The previous examples were strictly multiplicative functions. It turns out that we are okay if a weaker condition. So we define

A multiplicative function is a function such that $$f(mn) = f(m)f(n)$$ if $(m,n) = 1$.

Example 1: The Number of Positive Divisors, $d(n)$

Take the divisor function $d(n)$ which denotes the number of positive divisors of $n$. If $n$ is prime, then $d(p) = 2$. This function is multiplicative so $f(mn)=f(n)f(m)$ if $n$ and $m$ are coprime.
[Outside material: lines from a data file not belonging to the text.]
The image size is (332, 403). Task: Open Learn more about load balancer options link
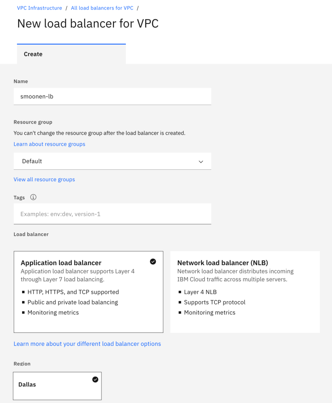pos(87,344)
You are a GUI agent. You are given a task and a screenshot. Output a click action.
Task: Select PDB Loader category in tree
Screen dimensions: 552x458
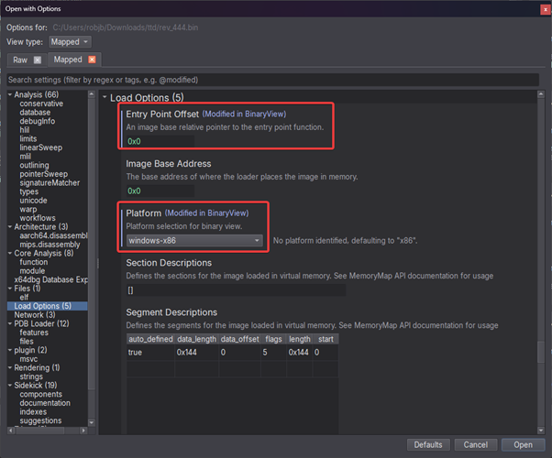39,322
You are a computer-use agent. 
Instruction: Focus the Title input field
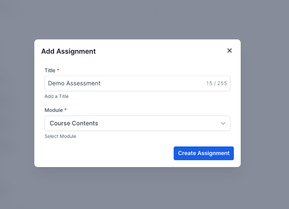(137, 84)
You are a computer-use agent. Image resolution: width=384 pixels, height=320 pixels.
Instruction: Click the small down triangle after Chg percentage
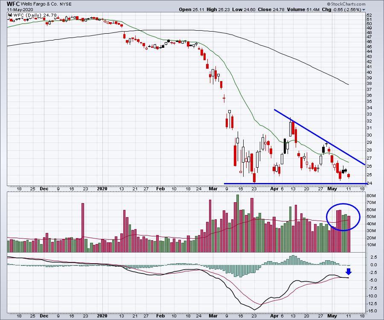point(364,9)
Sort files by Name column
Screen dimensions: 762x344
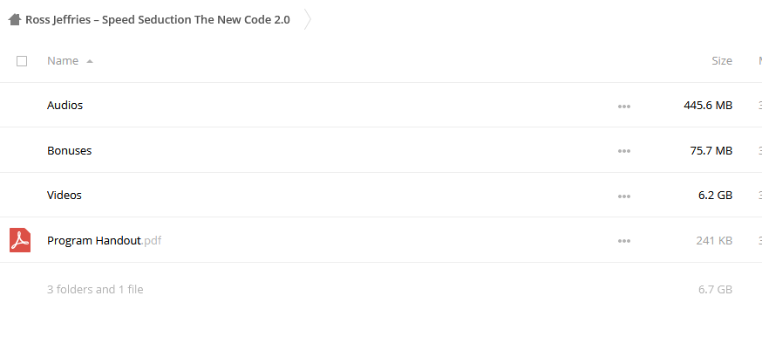click(63, 61)
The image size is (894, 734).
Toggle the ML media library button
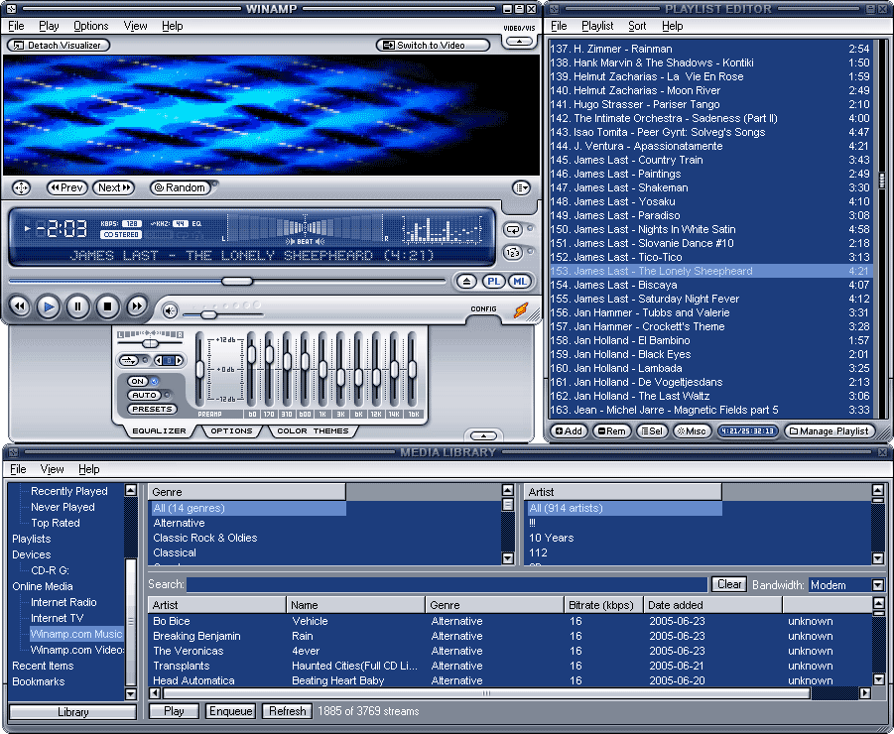click(x=519, y=282)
For example if $n = 12$, then $n$ has 6 positive divisors 1, 2, 3, 4, 6, 12. Notice that $12 = 3 \cdot 4$. So

$$ \begin{align*} d(12) = d(3 \cdot 4) = d(3)d(4) = 2(3) = 6 \end{align*} $$

In general give the prime factorization $n = p_1^{n_1}p_2^{n_2}...p_k^{n_k}$, then

$$ \begin{align*} d(n) = (n_1 + 1)(n_2 + 1)...(n_k + 1) \end{align*} $$

For example, If $n = 12$, then the prime factorization of $12$ is $12 = 2^2 \cdot 3$. Then

$$ \begin{align*} d(12) = 3 \cdot 2 = 6 \end{align*} $$

This function is also called $\sigma_0(n)$.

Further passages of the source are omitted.